Chester turned and hissed angrily at Riley, who cringed.

“Sorry, buddy, we’ll become friends later,” Riley promised Chester. “Chester was your nuclear option. The big, bad weapon. And you just got outplayed by a teenager. A teenager with an unusual degree of emotional intelligence, but a teenager . That has got to sting !”

Riley probably could have enjoyed this less, Alice mused, but she’d had a long year.

“Enough of this!” Stanford yelled. “We’ve waited long enough. Avenge your family, Margaret! End them!”

“Chester, heel!” Margaret barked. Stanford took a running start at Riley.

Behind her, Alice saw a tall, dark shape step slowly out of the gloom of the kitchen door.

Plover was on the move, breaking through the shredded wards and stepping in front of Riley.

When Stanford reached her, he burst into a sort of dust cloud against the shield that Plover’s love provided.

Stanford re-formed just in time for Alice to cast the same “containment bubble” spell she’d used earlier, encapsulating him like an angry ghost pill.

Alice moved, her hands like a conductor, manipulating the bubble back toward the void as she and Collin moved to the porch. Stanford was beating angrily at the bubble’s walls, his screams silenced. He became the ceiling ghost again, formless and empty, filling the bubble entirely like ink.

Alice gathered all the strength of her magic, thinking back to every harsh word that had ever been said to her, every rejection, every hurt.
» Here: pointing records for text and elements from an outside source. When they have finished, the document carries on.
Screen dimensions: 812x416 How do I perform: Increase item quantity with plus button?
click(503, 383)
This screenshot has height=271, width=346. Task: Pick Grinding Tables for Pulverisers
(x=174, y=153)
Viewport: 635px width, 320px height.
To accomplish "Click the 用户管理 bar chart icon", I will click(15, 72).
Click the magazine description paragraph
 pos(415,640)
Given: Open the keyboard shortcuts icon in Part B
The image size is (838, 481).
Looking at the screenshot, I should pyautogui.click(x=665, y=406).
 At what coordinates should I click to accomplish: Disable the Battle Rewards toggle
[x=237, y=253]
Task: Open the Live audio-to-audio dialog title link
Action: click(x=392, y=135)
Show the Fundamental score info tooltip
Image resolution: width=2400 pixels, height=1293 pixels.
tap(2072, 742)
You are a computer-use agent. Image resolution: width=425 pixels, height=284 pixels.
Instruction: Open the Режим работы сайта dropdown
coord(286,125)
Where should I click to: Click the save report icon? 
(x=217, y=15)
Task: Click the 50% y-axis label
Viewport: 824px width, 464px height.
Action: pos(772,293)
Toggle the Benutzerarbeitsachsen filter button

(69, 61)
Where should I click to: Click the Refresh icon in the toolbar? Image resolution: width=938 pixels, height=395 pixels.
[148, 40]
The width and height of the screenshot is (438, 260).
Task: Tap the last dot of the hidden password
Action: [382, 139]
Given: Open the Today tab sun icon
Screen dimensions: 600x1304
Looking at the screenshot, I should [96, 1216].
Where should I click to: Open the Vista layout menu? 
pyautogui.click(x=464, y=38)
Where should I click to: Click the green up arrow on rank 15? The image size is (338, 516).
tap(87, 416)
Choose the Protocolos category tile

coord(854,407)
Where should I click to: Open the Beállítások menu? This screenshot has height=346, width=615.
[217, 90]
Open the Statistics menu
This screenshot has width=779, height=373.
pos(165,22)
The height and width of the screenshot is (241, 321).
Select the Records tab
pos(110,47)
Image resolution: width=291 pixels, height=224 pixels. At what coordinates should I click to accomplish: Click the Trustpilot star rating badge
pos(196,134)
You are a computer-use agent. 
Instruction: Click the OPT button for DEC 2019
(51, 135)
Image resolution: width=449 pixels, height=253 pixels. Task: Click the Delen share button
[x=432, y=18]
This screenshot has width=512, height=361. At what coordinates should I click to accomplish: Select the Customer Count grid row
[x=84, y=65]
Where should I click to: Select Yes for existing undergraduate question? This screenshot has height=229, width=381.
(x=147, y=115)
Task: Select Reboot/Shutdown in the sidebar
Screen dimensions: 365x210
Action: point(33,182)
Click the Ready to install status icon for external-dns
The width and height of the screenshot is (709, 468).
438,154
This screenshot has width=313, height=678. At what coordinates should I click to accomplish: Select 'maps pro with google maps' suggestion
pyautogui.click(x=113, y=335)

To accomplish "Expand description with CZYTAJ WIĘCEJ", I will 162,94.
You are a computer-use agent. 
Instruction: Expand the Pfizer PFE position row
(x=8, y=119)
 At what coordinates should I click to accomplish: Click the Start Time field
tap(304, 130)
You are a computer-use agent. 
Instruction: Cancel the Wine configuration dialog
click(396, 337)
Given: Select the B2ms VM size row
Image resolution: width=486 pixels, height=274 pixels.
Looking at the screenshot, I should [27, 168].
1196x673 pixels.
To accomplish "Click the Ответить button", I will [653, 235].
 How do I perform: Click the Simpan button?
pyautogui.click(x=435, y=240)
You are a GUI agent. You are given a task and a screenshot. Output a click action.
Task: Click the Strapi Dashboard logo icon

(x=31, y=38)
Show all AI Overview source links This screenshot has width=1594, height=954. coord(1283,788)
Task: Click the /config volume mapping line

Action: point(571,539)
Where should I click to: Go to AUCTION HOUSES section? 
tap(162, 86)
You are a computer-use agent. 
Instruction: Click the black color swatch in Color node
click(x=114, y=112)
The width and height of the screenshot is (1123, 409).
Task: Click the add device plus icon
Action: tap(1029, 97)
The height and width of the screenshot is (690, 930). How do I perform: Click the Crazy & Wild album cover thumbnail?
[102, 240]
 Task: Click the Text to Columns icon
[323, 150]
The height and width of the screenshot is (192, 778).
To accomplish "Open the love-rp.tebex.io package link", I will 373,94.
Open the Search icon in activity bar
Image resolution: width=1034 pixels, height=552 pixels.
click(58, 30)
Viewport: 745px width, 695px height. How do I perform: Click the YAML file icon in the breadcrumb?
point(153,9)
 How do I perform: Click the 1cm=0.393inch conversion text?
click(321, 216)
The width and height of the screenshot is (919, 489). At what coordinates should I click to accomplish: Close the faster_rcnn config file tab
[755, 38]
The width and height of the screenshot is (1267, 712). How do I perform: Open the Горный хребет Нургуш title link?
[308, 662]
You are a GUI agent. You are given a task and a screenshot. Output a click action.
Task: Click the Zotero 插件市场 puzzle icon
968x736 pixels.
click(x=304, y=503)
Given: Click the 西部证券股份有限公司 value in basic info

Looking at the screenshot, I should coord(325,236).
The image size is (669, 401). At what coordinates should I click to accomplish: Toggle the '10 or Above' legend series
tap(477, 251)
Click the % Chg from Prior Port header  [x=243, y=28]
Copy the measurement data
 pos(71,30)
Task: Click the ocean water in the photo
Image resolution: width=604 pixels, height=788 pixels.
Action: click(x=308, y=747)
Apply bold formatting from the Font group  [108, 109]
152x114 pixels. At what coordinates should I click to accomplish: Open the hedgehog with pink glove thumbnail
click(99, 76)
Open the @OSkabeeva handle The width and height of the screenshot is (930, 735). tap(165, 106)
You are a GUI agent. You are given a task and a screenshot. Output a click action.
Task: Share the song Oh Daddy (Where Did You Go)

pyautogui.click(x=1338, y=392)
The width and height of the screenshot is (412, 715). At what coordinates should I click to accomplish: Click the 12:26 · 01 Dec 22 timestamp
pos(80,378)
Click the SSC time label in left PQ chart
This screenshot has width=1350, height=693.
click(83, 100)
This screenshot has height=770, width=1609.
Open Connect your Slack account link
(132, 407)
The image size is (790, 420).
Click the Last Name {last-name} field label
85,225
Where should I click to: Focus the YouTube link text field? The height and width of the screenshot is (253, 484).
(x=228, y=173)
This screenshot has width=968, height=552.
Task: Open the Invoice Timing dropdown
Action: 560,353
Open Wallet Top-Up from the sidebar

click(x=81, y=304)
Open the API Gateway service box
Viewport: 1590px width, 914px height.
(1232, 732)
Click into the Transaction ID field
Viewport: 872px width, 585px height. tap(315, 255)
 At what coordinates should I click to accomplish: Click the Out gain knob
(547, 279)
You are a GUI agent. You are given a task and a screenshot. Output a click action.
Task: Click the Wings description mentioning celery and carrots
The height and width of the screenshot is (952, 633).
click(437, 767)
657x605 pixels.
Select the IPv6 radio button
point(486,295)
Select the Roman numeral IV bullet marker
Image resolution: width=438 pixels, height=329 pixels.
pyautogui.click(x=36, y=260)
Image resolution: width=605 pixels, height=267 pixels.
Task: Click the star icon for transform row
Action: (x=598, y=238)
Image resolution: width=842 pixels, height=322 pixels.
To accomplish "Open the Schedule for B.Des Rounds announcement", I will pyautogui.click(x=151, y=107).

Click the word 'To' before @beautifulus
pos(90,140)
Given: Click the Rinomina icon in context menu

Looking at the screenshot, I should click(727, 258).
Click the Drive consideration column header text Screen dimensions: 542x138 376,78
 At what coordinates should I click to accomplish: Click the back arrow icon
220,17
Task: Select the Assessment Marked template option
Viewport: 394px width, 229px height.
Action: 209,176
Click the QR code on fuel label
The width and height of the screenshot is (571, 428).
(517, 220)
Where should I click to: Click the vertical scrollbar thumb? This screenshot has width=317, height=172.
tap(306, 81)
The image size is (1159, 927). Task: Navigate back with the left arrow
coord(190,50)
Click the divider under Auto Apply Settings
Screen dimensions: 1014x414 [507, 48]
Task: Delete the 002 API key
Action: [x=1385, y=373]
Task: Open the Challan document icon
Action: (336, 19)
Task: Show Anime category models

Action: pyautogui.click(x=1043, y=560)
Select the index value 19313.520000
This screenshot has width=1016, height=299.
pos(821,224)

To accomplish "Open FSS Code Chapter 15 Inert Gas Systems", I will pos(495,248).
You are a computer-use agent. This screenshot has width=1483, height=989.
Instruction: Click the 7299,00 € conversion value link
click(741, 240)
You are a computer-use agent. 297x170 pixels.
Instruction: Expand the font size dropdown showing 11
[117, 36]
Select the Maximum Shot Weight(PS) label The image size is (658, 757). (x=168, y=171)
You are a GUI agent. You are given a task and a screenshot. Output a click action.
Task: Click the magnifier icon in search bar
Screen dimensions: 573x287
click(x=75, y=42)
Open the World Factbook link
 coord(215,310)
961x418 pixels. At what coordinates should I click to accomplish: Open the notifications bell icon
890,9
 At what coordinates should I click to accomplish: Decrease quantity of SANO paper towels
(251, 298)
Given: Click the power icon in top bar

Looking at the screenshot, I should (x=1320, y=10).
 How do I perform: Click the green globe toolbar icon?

She extended her hand and pushed that ball of Welling rage into the void.

Margaret growled in frustration. “Do you think that’s it? That you’ve won?”

“Well, it doesn’t feel like losing.” Josh sauntered toward the porch with all the charisma a teenage boy could hope for—right up until the moment that Ben and Mina smothered him with hugs and kisses. Alice thought that he deserved the moment.

“You’re sure of your control over Chester?” Alice asked Josh.

He nodded. “As anyone can be of the friendship with a tiny pocket ghost you’ve trauma-bonded with during an abduction.”

“OK.” Alice nodded. “I think we should let Chester determine Margaret’s fate.”

“Wait, Chester gets to decide this?” Riley asked.

“Do you want to be the one to kill Jeff Flanders’s mom?” Caroline asked.

“No,” Riley sighed. “It just seems risky.”

“Trust me, Chester’s going to vote thumbs-down,” Josh told her. “Margaret’s ‘training’ methods were pretty awful. Also, she named him Chester.”

“When Margaret loses control of the locks, however that happens, we’re going to have to deal with the ghosts that escaped the wards,” Riley reminded them.